● TASK TO COMPLETE: Reproduce the passage of the GURPS Old West review that starts with "This will be" and goes on through "across the country.".

● SOURCE DOCUMENT:
This will be a brief article.
Done.
Joking aside, the GURPS Old West book is a far more comprehensive resource for Old West gaming than can ever be imagined. Even if all you are doing is a casual, generic, Wild West gunfight simulation, GURPS has you covered. There is far more information, history, factions, technology, and functional adventure information in the GURPS book than Boot Hill could ever hope to deliver.
I like the GURPS Old West book a lot, and this is very well written. It is helpful for more pulp, TV shows, and serial cowboy action films as it is for a more gritty and realistic treatment of the genre. It is excellent reading and one of my favorite GURPS guides. You gain an appreciation for the hardships of life, the plight of the Native Americans, and the sweeping scope of change that moved across the country.
The period was part of the nation's formation, encompassing both its positive and negative aspects, as well as the transition from one way of life to the one we know in the modern centuries that followed. The story of every settlement, town, city, and place out West was one forged in fire and blood, a mass movement of people and settlers seeking a better life, some finding it, and many not.
The time was both the end of the strife of the Civil War, during which a nation forged the meaning of the word "freedom," and the beginning of a very hungry Industrial Age, where those freedoms were eventually realized after long struggles and hardships. The entry of the world into the Industrial Age led to displacement, a hyper-aggressive rush for resources, food, and land. The pressures of a shrinking world doomed those in its ravenous path.

● COLLECTED DATA:
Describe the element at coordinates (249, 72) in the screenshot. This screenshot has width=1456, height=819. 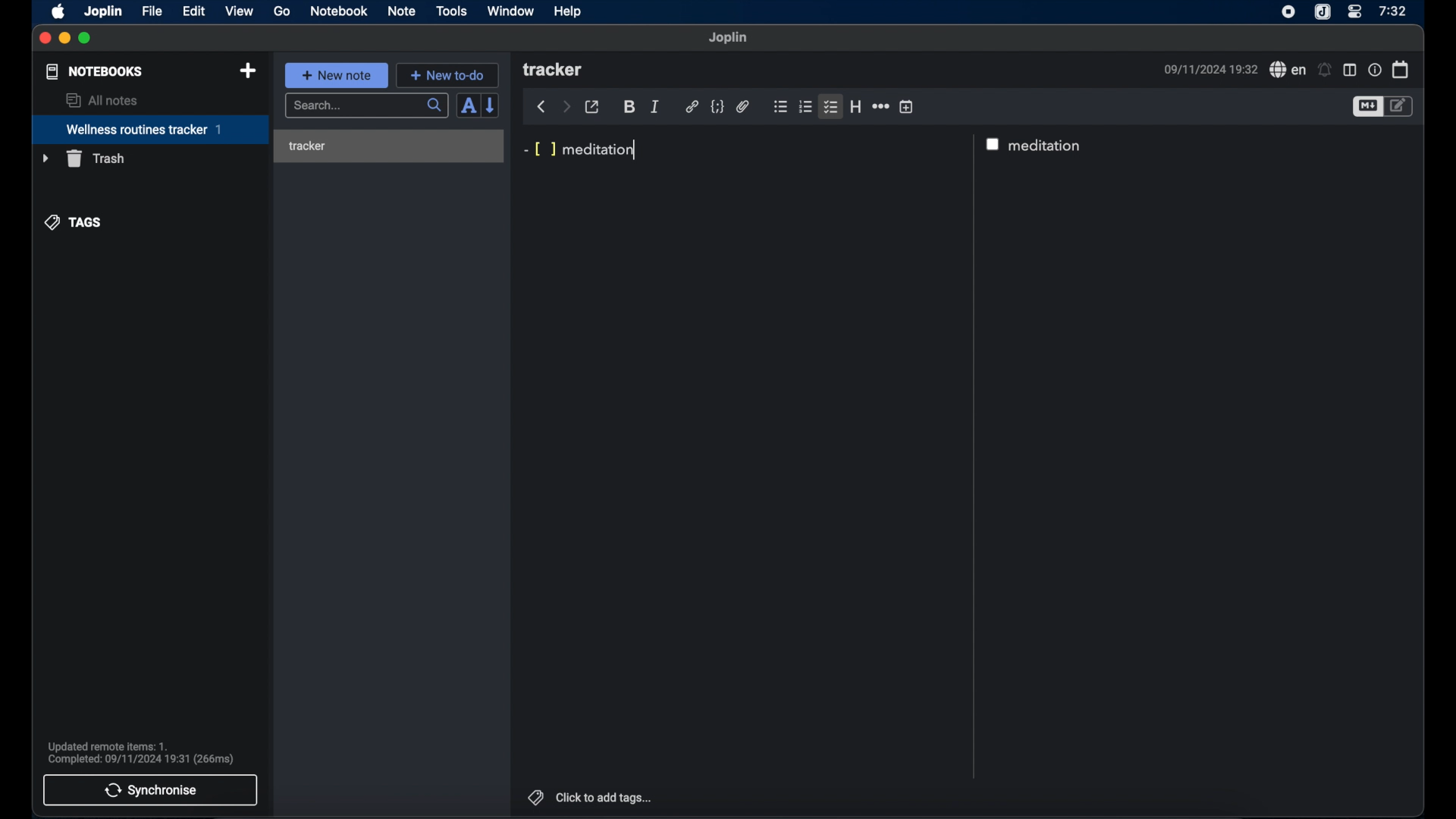
I see `new notebook` at that location.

● ANSWER TO THIS PROBLEM:
This will be a brief article.
Done.
Joking aside, the GURPS Old West book is a far more comprehensive resource for Old West gaming than can ever be imagined. Even if all you are doing is a casual, generic, Wild West gunfight simulation, GURPS has you covered. There is far more information, history, factions, technology, and functional adventure information in the GURPS book than Boot Hill could ever hope to deliver.
I like the GURPS Old West book a lot, and this is very well written. It is helpful for more pulp, TV shows, and serial cowboy action films as it is for a more gritty and realistic treatment of the genre. It is excellent reading and one of my favorite GURPS guides. You gain an appreciation for the hardships of life, the plight of the Native Americans, and the sweeping scope of change that moved across the country.